Recién en este momento, y, quedará para otra comunicación puedo hablar de ”inclusión”.

Estar incluido no es lo mismo que estar integrado. La integración supone que todos los elementos de un conjunto son iguales. Si preparamos una torta, debemos mezclar los ingredientes para que su fusión completa nos permita degustarla como una unidad. En cambio, si tenemos un conjunto de botones azules y un conjunto de botones rojos, aunque los incluyamos en el conjunto “botones” los botones azules seguirán siendo azules y los rojos seguirán siendo rojos. Yo me sentía y me sabía parte del conjunto social al que pertenecía, no quería hacer nada para lo cual mi ceguera fuese un impedimento absoluto: sólo quería desempeñar las funciones para las que me encontraba apta. Para lograr esto nunca me integré. La integración hubiese supuesto ignorar lo que yo era.

Por eso, para mí la inclusión de un niño ciego consiste en que sin olvidar que lo es, le sea permitido el disfrute de todo aquello que le es accesible por naturaleza pero también de muchas cosas que por su falta de visión no serían accesibles para él si no se desarrollaran estrategias adecuadas para que lo sean.
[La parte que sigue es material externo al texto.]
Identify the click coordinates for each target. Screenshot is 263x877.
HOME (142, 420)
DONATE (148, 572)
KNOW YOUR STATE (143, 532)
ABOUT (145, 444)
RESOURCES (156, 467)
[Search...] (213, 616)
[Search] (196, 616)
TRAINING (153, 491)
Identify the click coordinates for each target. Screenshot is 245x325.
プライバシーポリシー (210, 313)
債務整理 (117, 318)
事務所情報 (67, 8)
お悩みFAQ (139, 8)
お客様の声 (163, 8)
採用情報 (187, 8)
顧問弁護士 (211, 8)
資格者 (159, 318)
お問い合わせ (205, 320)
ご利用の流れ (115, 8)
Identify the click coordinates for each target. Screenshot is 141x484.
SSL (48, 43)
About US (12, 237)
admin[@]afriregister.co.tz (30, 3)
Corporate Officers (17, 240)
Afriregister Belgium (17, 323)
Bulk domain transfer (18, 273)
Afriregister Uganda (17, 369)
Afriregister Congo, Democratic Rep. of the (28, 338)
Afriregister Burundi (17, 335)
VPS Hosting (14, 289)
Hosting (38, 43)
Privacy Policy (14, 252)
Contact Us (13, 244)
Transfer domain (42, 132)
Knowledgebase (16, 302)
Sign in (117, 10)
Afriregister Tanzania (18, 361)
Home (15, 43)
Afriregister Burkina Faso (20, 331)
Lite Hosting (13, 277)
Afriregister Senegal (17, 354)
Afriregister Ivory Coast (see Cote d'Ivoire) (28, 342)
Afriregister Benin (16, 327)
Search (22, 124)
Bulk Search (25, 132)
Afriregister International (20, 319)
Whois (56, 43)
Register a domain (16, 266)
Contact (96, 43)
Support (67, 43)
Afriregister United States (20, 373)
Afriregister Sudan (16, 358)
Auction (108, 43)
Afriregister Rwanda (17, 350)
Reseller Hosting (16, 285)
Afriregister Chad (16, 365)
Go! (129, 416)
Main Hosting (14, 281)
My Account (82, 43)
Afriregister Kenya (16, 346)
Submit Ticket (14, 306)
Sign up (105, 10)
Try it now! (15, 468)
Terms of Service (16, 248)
Esto ha sido un comienzo en el que nada nuevo he expuesto. De momento sólo quise estar junto a ustedes con la mínima esperanza de que me hayan sentido próxima y hayan percibido al leerlo la emoción que me embargó al escribirlo. Estoy dispuesta para lo que quieran convocarme.

 

Autora: Lic. Margarita Vadell. Mendoza, Argentina.